The Fire-tufted Barbet wanted to make sure it was the star of this little patch and provided views from the front as well. And I would be a fool not to oblige.
A stroll along the more isolated roads away from the weekend crowd produced a few small bird waves. However, the only species that found its way to my memory card was a pair of Blue-winged Minlas. Not all that uncommon, this plain but attractive tree babbler can be seen combing through the vegetation of montane forest in small flocks. This pair was at the canopy level when they were spotted and inevitably, photography was challenging. There was a particular shot I took with strong backlight that surprisingly, caught my fancy.
The Rufous-browed Flycatcher seemed to be everywhere today as well. If it I was up to me, I would have named the bird with something to do with the conspicuous white throat. Even from the depths of the understorey in which this flycatcher makes its home, the first thing you will notice is the white throat. Anyway, I find this species adorable and delighted that the population is thriving here.
It rarely visits the higher storeys of the forest and that makes it an ideal subject for photography. Lighting conditions can sometimes hinder your efforts but luckily, we had very little issue with this today. In fact, these may be my best images to date.
I wish I could say the same about another little brown job but the Buff-breasted Babbler was wary throughout our stay at Fraser’s Hill and seldom offered any photographic opportunities.
The Pygmy Cupwing got the better of two grown men last evening and we just had to give it another try. We positioned ourselves the best we could and waited. But the juvenile Lesser Shortwing was the first to arrive and this time the lighting was so much better. The more I look at it, the more this youngster gained my affection. Its confiding nature had a lot to do with that as well.
A second Lesser Shortwing made an appearance and this one was an adult female. The juvenile did not receive any motherly love from this new arrival. In fact, they got into a bit of a squabble at one time and I can only assume, there are no blood relations between the two.
As for the Pygmy Cupwing, it did show up eventually but like last evening, was in no mood to be photographed. The Lesser Shortwing and the Pygmy Cupwing may be somewhat similar in appearance and thrive in the same type of habitat but their personalities were as different as night and day. On one occasion, the Cupwing stood still slightly longer than usual. I managed to squeeze the shutter once and was surprised to see the image being reasonably good. Gotcha!
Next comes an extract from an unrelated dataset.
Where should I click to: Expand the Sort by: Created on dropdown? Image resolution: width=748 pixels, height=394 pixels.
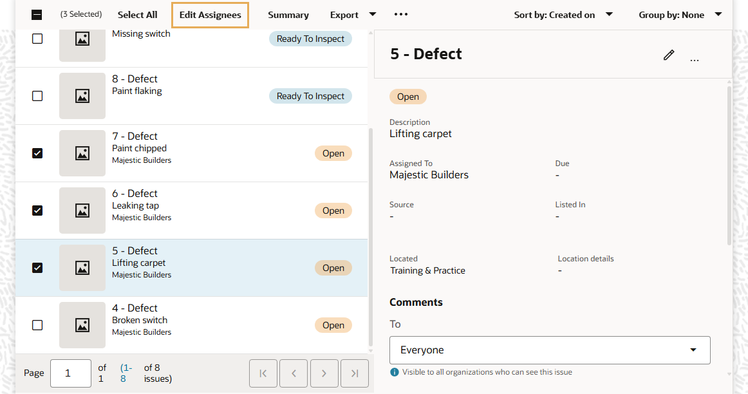tap(563, 15)
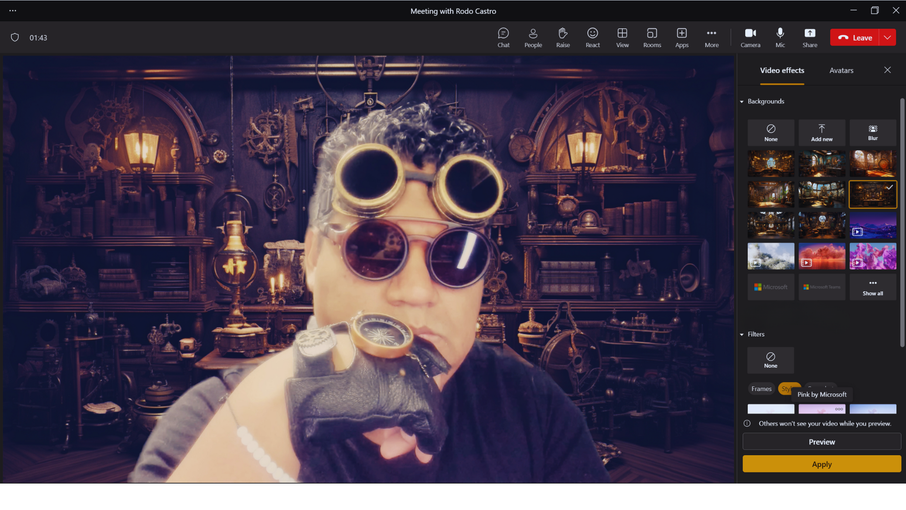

As my 3-day birding marathon came to a close, Victor suggested we be normal tourists for a moment and immortalized this incredible trip by taking a photo of ourselves at the iconic clock tower of Fraser’s Hill. It was certainly incredible and the 800-km round trip was worth the effort. The drive back from long trips always give me ample time to reflect. And I certainly had plenty of reflections of wings and inspiration to ponder upon courtesy of this time’s birding adventure.